▸ **Goal of the exercise**: Below, some lines carry pictures; leave those pictures out and retype exactly the lines from the one with "This screenshot has width=588, height=532." through the one with "You are a computer-use".

▸ **Data listing**:

◇ ◇ ◇

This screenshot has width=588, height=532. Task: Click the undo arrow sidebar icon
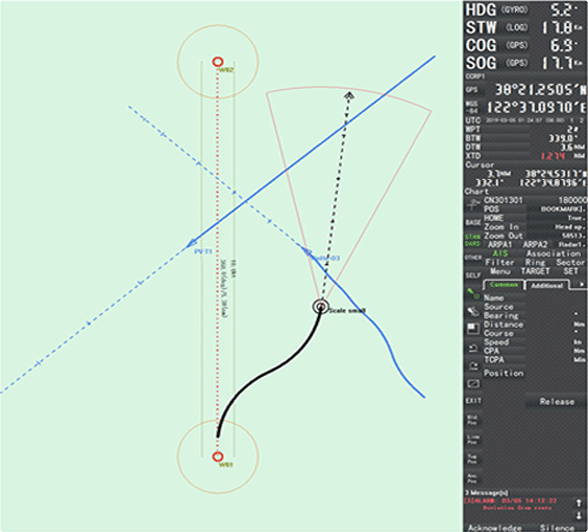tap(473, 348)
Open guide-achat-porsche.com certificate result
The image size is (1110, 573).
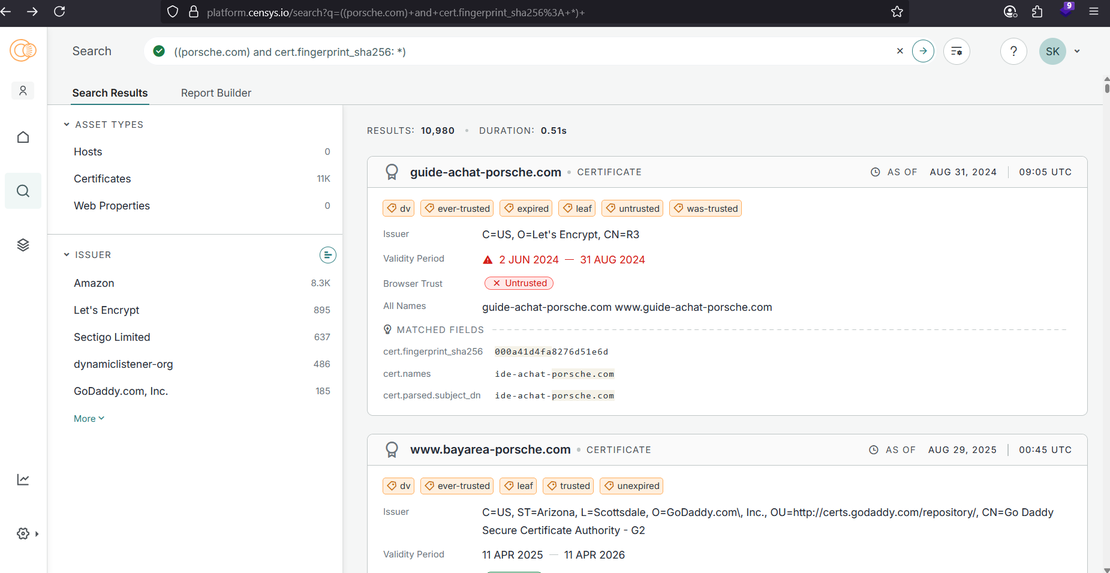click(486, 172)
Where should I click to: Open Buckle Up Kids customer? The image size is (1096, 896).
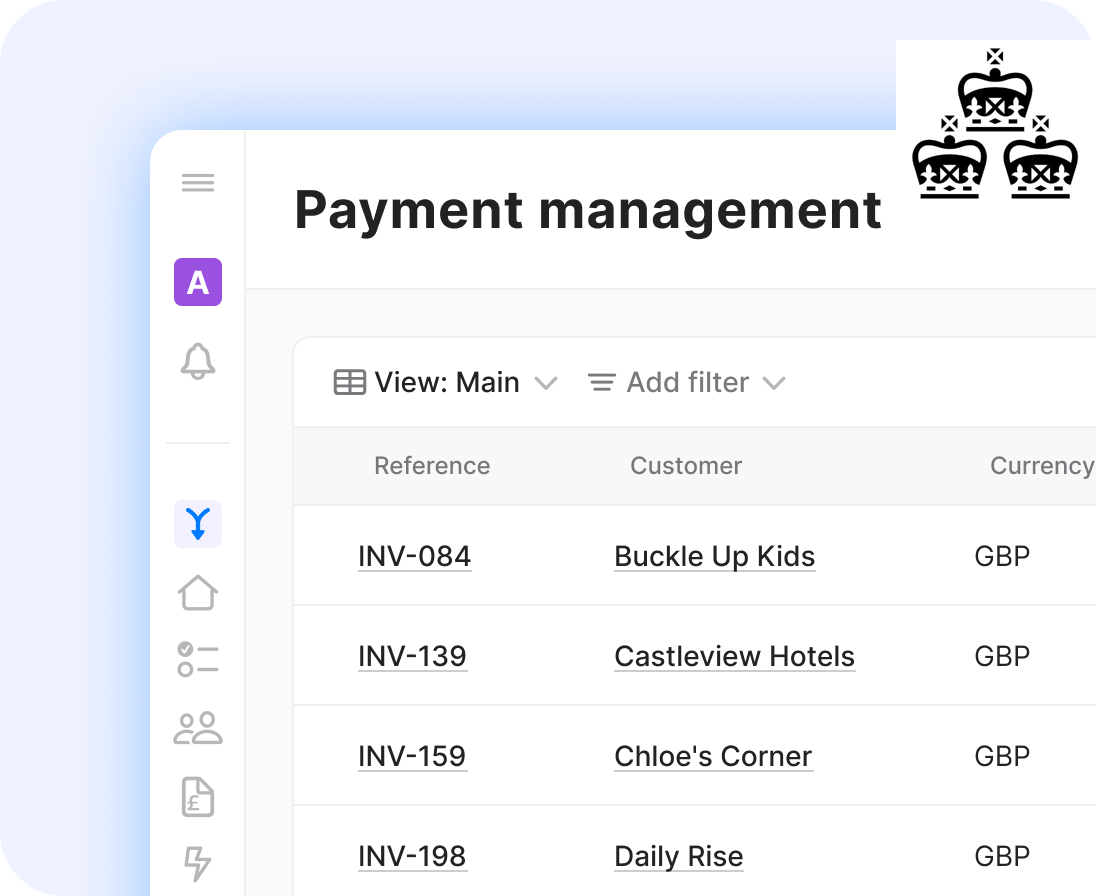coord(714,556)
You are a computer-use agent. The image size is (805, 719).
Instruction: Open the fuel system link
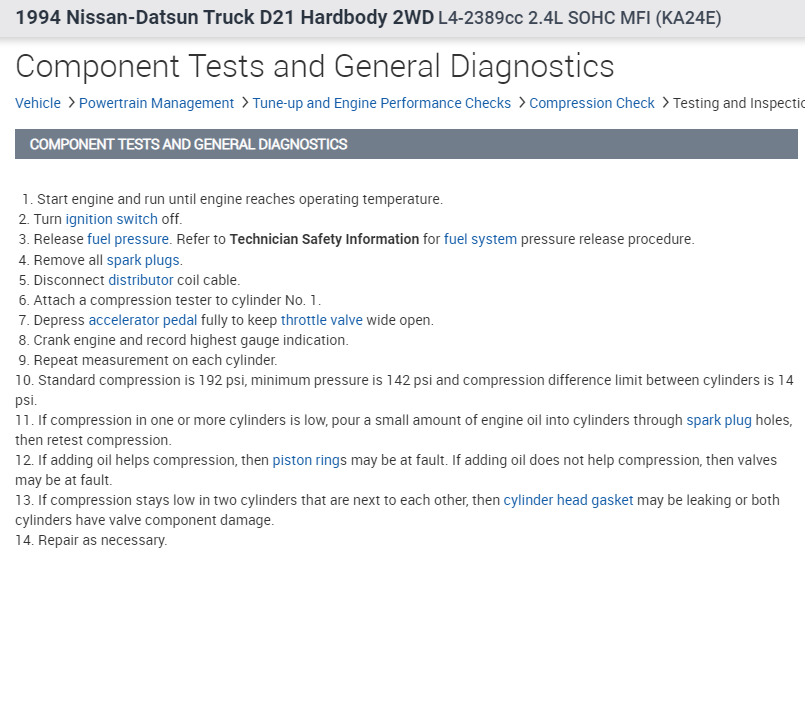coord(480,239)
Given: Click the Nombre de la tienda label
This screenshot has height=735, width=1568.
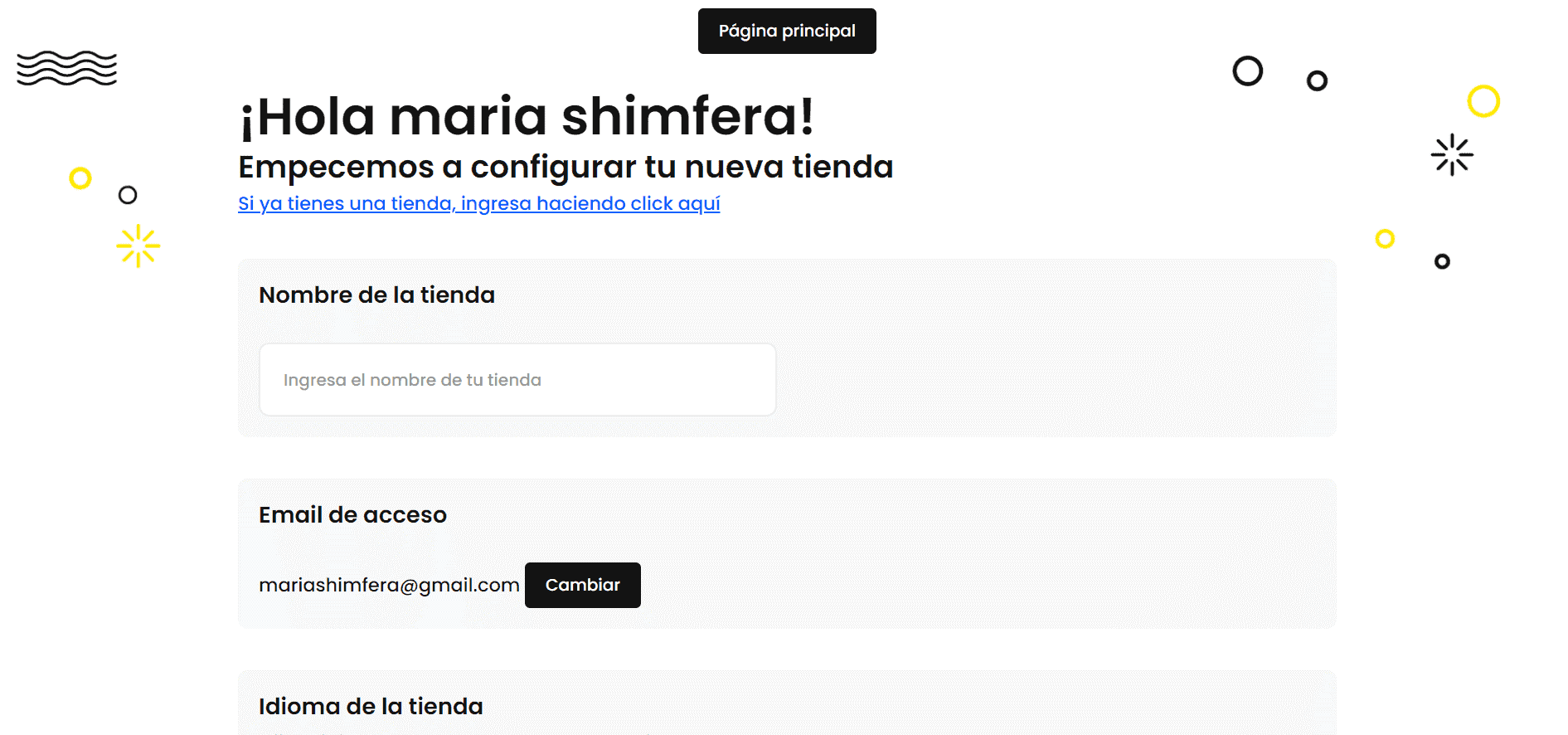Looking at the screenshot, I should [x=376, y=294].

◇ ◇ ◇

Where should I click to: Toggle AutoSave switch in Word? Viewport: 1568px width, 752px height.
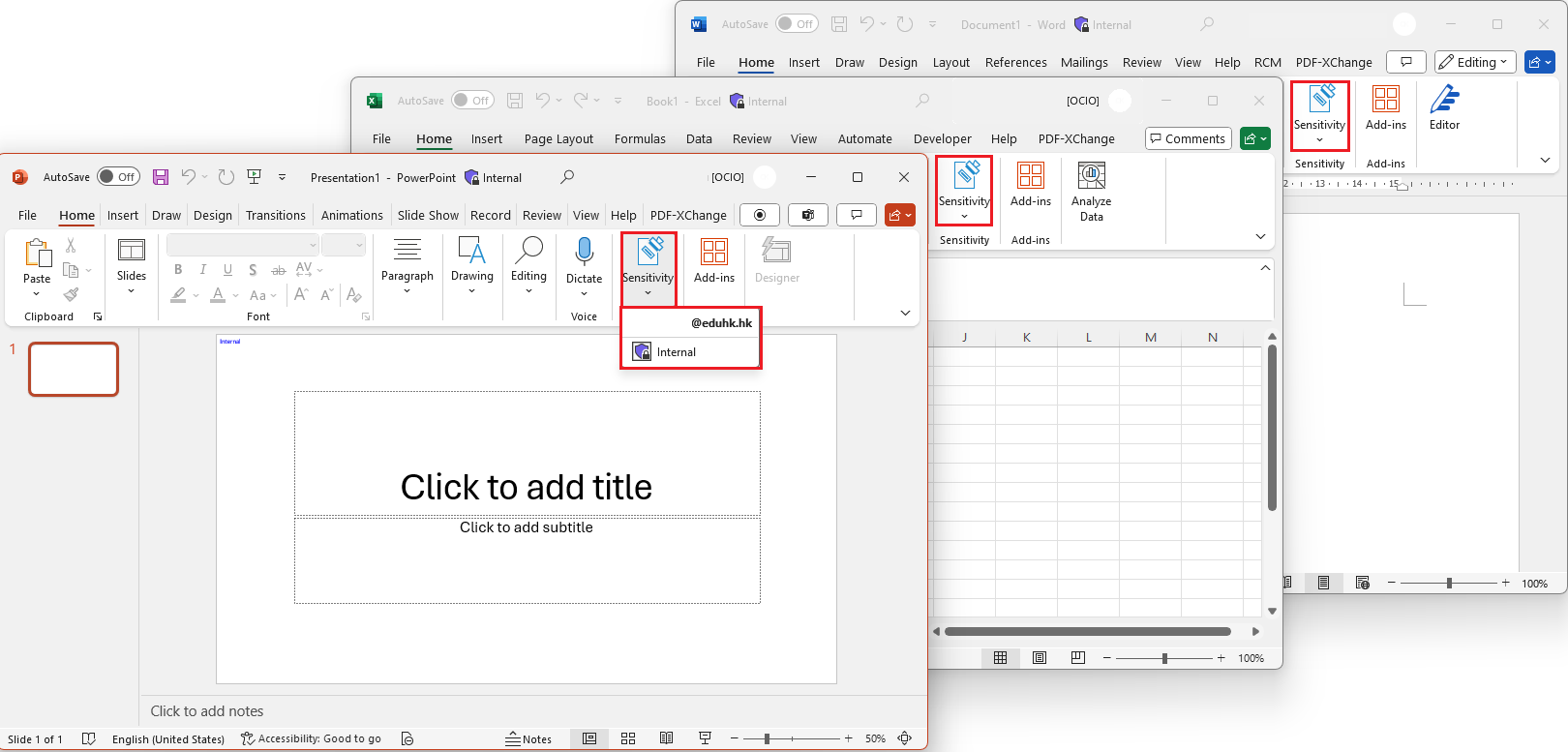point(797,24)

◇ ◇ ◇

▸ **Exercise response**:
This screenshot has width=588, height=532. Task: Click the undo arrow sidebar icon
tap(473, 348)
Open guide-achat-porsche.com certificate result
The image size is (1110, 573).
click(486, 172)
Where should I click to: Open Buckle Up Kids customer? The image size is (1096, 896).
coord(714,556)
You are a computer-use agent. The image size is (805, 719).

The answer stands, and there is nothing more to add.